List all lines of the data that include the string "button".

===== DATA =====

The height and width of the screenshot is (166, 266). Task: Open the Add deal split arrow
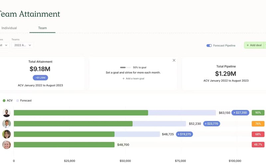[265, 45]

=====
===== DATA =====

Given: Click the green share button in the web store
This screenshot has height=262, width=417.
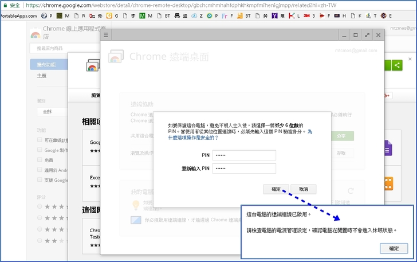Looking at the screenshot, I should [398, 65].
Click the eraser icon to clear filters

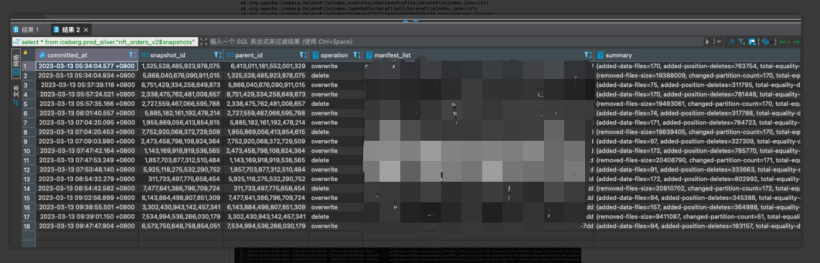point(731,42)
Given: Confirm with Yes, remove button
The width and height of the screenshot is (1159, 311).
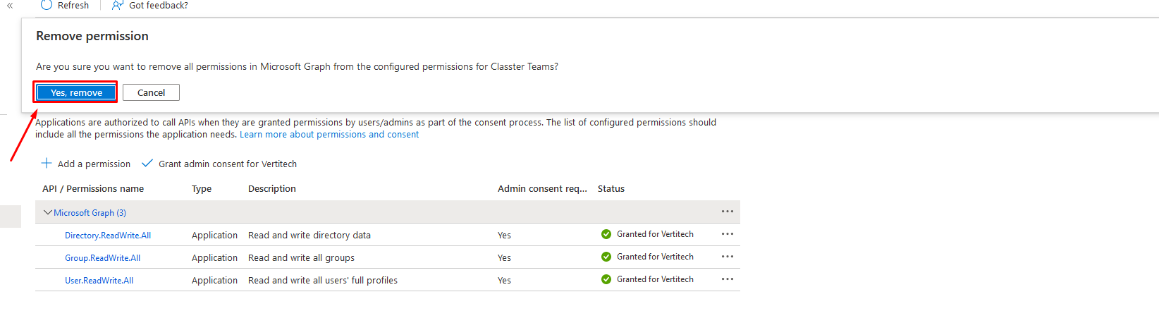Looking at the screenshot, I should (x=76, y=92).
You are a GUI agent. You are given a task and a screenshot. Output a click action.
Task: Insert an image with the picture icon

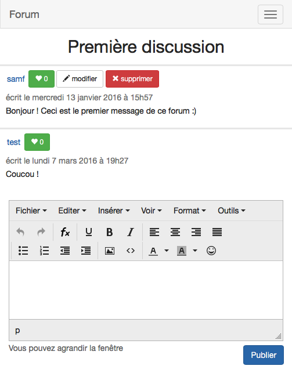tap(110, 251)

=====
===== DATA =====

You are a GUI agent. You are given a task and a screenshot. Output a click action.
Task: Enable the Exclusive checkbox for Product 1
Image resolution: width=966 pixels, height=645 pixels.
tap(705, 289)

=====

▶ ANSWER TO THE PROBLEM:
Given: Click the green share button in the web store
Given: Confirm with Yes, remove button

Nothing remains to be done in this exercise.